Grup 2002 yılından beri albüm yapmıyordu çeşitli plak şirketi problemleri yüzünden, sonuçta Century Media'dan Peaceville Records'a geçtiler ve Materia albümü çıktığında bu boşluk dönemini çok iyi değerlendirdiklerini gördüm. Daha önce de albüm kayıtlarına hep özen gösteren grup bu albümde de son derece başarılı. Classica albümünün kaydı için efsanevi King Diamond gitaristi Andy Larocque'ın stüdyosunda çalışmışlardı, daha önce de Dan Swano'yla albüm kaydetmişlerdi. Bu albümde de Helsinki'deki Finnvox Stüdyoları'nı kullanmışlar ve bence sonuç gerçekten mükemmel. Ben gerçekten Novembre hissiyatı için daha iyi bir ses düşünemiyorum. Baterisinden gitarına herşey dört dörtlük.

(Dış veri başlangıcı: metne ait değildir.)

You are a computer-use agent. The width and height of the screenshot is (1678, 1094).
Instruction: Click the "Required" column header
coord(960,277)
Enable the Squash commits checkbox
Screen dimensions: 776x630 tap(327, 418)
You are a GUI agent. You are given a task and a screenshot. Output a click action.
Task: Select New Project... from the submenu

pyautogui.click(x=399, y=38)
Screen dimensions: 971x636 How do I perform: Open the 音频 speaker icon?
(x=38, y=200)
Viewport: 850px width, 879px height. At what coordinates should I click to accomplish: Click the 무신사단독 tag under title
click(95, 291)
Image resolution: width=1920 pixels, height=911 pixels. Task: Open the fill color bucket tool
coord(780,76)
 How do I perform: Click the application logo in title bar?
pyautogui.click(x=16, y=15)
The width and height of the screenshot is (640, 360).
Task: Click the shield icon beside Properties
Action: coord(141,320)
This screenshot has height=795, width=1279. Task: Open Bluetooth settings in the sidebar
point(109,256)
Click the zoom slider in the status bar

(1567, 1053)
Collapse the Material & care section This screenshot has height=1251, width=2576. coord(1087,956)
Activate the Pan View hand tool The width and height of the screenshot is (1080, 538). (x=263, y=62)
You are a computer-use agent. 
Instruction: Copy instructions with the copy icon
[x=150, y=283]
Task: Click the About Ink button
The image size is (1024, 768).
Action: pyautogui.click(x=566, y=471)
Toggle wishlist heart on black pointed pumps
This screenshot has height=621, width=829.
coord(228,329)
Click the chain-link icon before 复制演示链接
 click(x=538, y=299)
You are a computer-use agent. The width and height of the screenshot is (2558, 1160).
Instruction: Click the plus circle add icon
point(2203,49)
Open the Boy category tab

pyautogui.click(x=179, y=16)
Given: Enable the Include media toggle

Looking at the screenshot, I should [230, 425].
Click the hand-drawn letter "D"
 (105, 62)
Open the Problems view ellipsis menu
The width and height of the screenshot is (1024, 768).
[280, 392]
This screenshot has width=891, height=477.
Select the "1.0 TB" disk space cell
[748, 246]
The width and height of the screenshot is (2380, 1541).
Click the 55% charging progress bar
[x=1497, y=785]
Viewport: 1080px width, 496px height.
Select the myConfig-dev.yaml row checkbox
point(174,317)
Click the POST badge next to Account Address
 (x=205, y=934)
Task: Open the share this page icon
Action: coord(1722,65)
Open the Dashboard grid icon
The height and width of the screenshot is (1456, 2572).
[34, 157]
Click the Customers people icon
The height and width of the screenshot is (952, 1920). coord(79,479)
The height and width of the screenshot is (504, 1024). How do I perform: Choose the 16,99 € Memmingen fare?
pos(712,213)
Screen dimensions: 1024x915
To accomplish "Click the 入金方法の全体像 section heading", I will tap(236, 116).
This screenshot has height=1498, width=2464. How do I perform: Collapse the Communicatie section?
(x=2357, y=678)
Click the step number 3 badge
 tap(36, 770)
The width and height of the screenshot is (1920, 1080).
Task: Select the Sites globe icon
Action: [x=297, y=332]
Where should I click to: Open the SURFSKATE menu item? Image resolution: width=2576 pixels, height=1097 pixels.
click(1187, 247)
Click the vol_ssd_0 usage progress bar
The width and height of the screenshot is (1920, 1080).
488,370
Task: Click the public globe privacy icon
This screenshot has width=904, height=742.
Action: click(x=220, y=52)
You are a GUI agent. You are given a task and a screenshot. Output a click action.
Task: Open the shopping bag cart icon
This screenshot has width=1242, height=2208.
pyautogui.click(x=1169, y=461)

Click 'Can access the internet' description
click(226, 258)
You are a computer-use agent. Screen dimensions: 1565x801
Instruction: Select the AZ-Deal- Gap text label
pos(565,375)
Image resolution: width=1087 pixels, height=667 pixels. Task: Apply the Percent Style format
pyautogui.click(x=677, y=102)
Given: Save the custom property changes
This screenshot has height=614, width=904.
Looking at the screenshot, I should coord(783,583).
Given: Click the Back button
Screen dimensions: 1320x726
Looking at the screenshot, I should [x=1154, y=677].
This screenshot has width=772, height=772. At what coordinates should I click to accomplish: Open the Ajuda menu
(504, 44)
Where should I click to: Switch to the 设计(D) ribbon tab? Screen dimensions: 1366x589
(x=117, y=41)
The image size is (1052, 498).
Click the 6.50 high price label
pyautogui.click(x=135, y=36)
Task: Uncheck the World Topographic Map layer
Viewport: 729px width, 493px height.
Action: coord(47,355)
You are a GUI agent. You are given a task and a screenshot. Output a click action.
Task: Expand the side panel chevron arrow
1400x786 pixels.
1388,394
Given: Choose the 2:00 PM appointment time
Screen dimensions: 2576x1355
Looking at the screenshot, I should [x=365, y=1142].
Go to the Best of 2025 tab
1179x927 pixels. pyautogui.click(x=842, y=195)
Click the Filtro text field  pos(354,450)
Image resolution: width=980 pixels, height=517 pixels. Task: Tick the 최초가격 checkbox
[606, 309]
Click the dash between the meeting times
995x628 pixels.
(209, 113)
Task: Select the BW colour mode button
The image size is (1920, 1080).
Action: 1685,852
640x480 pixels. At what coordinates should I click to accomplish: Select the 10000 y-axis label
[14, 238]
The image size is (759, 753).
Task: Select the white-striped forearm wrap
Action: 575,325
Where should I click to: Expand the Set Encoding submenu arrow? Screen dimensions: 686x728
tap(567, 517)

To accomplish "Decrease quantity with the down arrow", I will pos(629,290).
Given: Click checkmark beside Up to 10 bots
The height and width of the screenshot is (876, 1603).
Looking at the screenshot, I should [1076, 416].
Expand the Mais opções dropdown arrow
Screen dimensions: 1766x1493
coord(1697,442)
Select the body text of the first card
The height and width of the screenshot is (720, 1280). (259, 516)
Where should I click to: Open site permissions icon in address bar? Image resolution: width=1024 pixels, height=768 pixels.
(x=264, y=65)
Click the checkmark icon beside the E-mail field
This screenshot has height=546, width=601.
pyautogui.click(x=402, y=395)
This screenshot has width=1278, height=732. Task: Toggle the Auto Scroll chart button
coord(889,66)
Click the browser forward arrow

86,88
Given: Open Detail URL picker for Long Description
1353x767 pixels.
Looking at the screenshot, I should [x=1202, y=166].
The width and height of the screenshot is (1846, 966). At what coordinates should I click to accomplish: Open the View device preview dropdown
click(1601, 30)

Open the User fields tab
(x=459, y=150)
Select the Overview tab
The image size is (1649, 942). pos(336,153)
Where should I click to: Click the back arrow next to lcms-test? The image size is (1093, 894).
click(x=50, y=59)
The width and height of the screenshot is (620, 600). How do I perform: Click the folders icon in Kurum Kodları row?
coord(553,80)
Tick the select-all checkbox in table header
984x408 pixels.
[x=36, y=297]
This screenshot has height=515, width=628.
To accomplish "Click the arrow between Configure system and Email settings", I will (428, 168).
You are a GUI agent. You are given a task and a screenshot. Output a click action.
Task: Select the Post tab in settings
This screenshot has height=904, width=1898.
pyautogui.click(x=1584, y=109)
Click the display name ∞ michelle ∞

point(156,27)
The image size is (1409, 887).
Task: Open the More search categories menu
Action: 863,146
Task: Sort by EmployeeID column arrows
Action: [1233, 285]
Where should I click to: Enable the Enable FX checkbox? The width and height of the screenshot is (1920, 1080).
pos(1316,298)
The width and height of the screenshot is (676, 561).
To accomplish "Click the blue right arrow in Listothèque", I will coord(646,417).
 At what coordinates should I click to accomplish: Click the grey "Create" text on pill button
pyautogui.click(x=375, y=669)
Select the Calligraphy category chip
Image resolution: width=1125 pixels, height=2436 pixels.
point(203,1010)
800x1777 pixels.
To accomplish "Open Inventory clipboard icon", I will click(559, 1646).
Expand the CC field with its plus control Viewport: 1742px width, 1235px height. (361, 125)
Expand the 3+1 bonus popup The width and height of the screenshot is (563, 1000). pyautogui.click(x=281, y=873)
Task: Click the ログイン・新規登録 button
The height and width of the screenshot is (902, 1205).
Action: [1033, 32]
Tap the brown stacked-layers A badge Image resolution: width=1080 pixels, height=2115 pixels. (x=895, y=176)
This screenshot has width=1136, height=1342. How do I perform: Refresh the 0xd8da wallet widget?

Grubu daha önce dinlememiş olanlar için yaptıkları müziği tanımlamam gerekiyor. Yer yer kulağınıza death metal yapısında gitarlar çarpacak, tempo yavaş giderken melodik bir şekilde hızlanabilecek, buna temiz vokaller eşlik edecek ve vokallerin soluk hali ona ayrı bir ruh verecek. Akustik gitarlar öyle anlarda girecek ki işte budur dedirtecek. İşte Novembre'nin müziği budur. Aslında bir kez dinlediniz mi daha sonra bilmediğiniz bir şarkısını duyduğunuzda rahatlıkla tanıyabileceğiniz bir bileşimi var grubun. Kendine özgü bir tarzı var yani. Bu tarzı oluştururken kimlerden etkilendiğini de şöyle belirtelim: Grup bahsettiğim albümsüz geçen yıllarında yakın dostlarımız diye bahsettiği iki grupla konserler verdi. Bu gruplar Katatonia ve Opeth. İlk kez dinlediğinizde kesinlikle bu iki gruptan da pek çok etki bulabiliyorsunuz Novembre'nin müziğinde.

Albümün ilk şarkısı olan Verne direk sizi etkiliyor hem de ilk rifiyle. Arpejin üstünden distorsiyonlu gitarlar ve bateri öylesine güzel bir başlangıç yapıyorlar ki albüme ve vokal bunu öyle güzel süslüyor ki daha ilk şarkıdan itibaren iyi bir albümle karşı karşıya olduğunuz anlıyorsunuz. Belki benim gibi tekrar tekrar Verne çalacak sizin odanızda da ama diğer şarkıları da es geçmeyin.

Verne'un ortasında tempo düşüyor. (Bu arada şarkı İtalyanca'ya dönüyor ve Novembre'de eleştireceğim tek yan da bu. Şarkı içinde dil değişimi benim sevdiğim birşey değil.) Şarkı bittiğinde düşük tempoyla bu sefer ikinci şarkı olan Memoria Stoica başlıyor ve siz tam bu hızla gidiyoruz evet derken, tempo bu sefer de hızlanıyor. Bu yapı genel olarak albüme yayılmış durumda ve bu tempo değişiklikleri iyi kullanılmış olduğundan albüme hoş bir dinamizm kazandırıyor.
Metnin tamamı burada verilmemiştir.